> _Work instructions_
a) In the colorectal cancer risk text, condense the paragraph that begins "Approximately 1 in 21 people" into a short bulleted list that keeps its main facts.
b) Write out the colorectal cancer risk text from "The alterations most" up to and including "uterine cancer increases.", swapping "uterine cancer" for "endometrial cancer".

> _Provided passage_
A clearer picture of risk of Colorectal & Uterine Cancer risk
Approximately 1 in 21 people will develop colorectal cancer during their lifetime. It is uncommon before the age of 40, and is slightly more common among men than women. Age and health history can affect the risk of developing colorectal cancer. Having relatives, especially first degree relatives such as parents, brothers, sisters or children with colorectal cancer significantly increases your risk of developing the disease. Your risk of developing colorectal cancer doubles if you have one close relative who is diagnosed with the disease.
Having family history of colorectal cancer may be due to an inherited genetic alteration. Only genetic testing for colorectal cancer can determine whether you have a genetic variant (mutation) that significantly increases your risk. The results of a genetic test can indicate which family members have inherited a change which is associated with an increased risk of cancer. This is important information, since it will affect your screening and prevention options, and indicate whether your children or siblings are at risk. Those family members who have the mutation will need to undergo more intensive screening and prevention efforts. Those who are free of the mutation will be able to follow the simpler cancer screening and prevention recommendations for the general public.
The alterations most commonly identified in hereditary conditions such as hereditary non-polyposis colorectal cancer (Lynch Syndrome) and familial adenomatous polyposis and are within cancer susceptibility genes MLH1, MSH2, MSH6, PMS2, MYH, APC and EPCAM. In addition, for women carrying a change in one of the mismatch repair genes (MLH1, MSH2 or MSH6) the risk of contracting uterine cancer increases.

> _The data_
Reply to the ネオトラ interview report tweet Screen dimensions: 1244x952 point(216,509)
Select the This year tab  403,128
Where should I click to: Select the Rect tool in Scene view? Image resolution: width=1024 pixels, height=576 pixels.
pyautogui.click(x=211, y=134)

...

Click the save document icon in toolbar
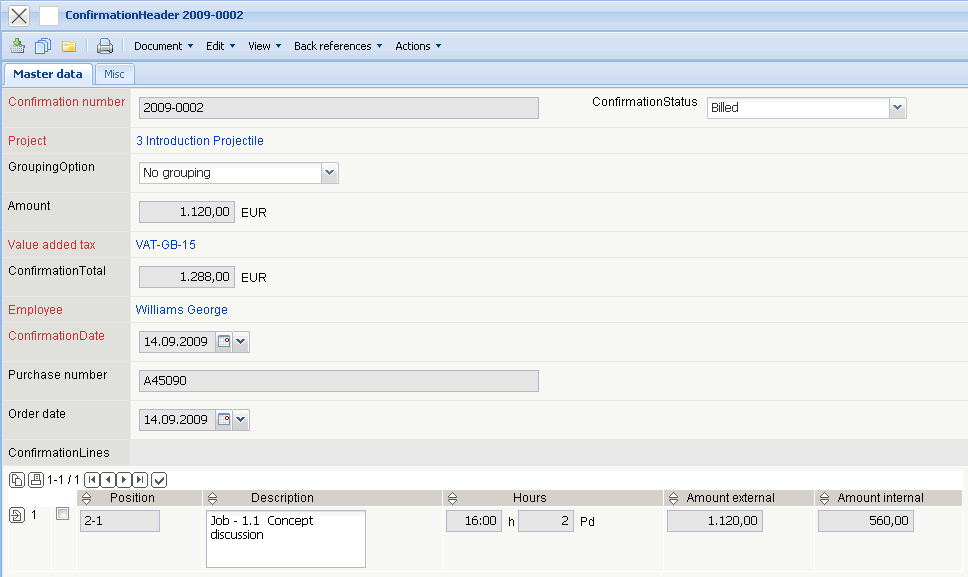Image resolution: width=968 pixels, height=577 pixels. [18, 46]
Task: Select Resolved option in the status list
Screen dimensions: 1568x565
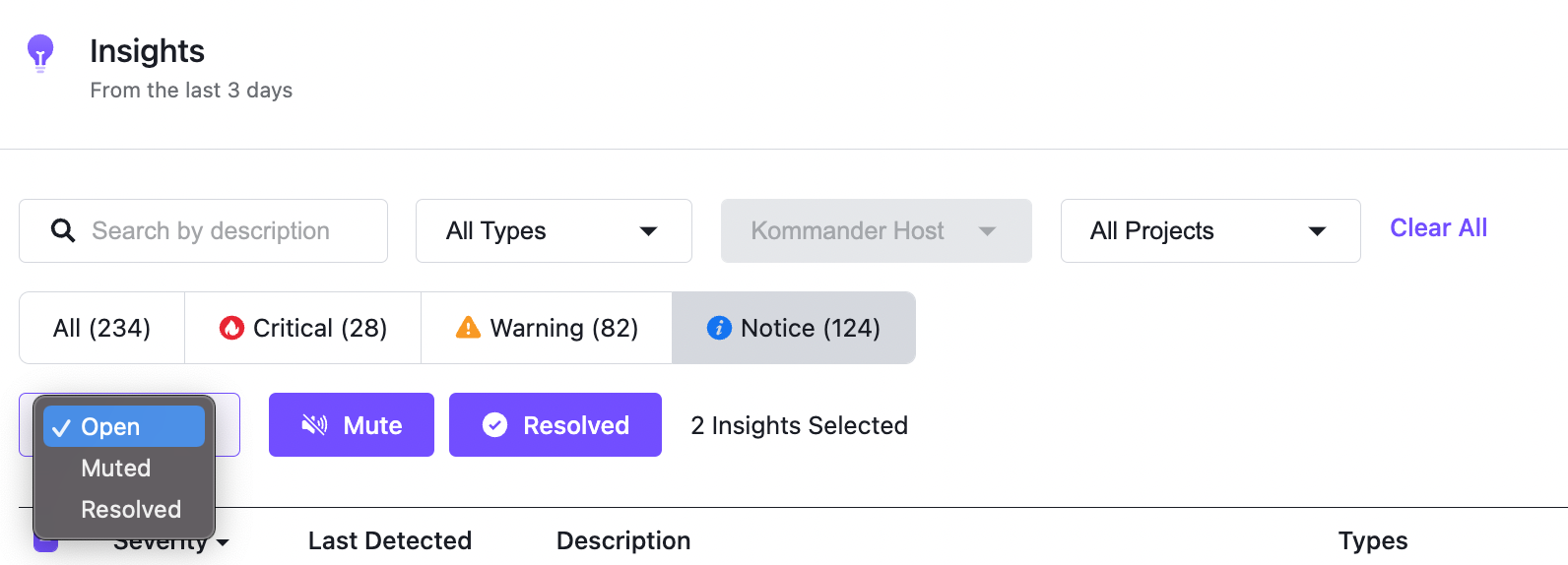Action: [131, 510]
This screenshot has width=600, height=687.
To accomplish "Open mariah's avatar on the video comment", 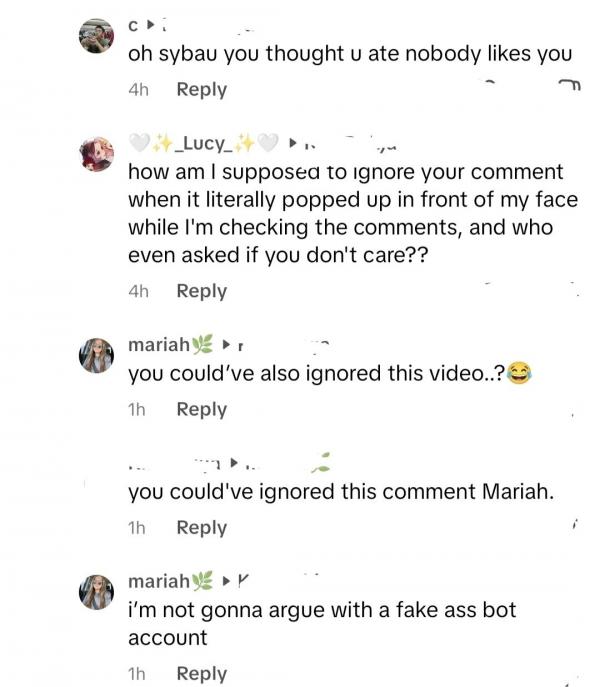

* * *

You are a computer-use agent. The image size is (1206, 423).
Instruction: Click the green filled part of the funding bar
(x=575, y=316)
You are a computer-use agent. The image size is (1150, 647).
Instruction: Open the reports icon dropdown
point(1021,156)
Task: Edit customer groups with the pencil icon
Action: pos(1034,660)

> _Results of the exercise_
a)
- About 1 in 21 people will develop colorectal cancer in their lifetime.
- It is uncommon before age 40 and slightly more common in men than in women.
- Age and health history can affect the risk.
- Having relatives with colorectal cancer significantly increases the risk, especially first-degree relatives such as parents, brothers, sisters or children.
- Having one close relative diagnosed with the disease doubles the risk.

b)
The alterations most commonly identified in hereditary conditions such as hereditary non-polyposis colorectal cancer (Lynch Syndrome) and familial adenomatous polyposis and are within cancer susceptibility genes MLH1, MSH2, MSH6, PMS2, MYH, APC and EPCAM. In addition, for women carrying a change in one of the mismatch repair genes (MLH1, MSH2 or MSH6) the risk of contracting endometrial cancer increases.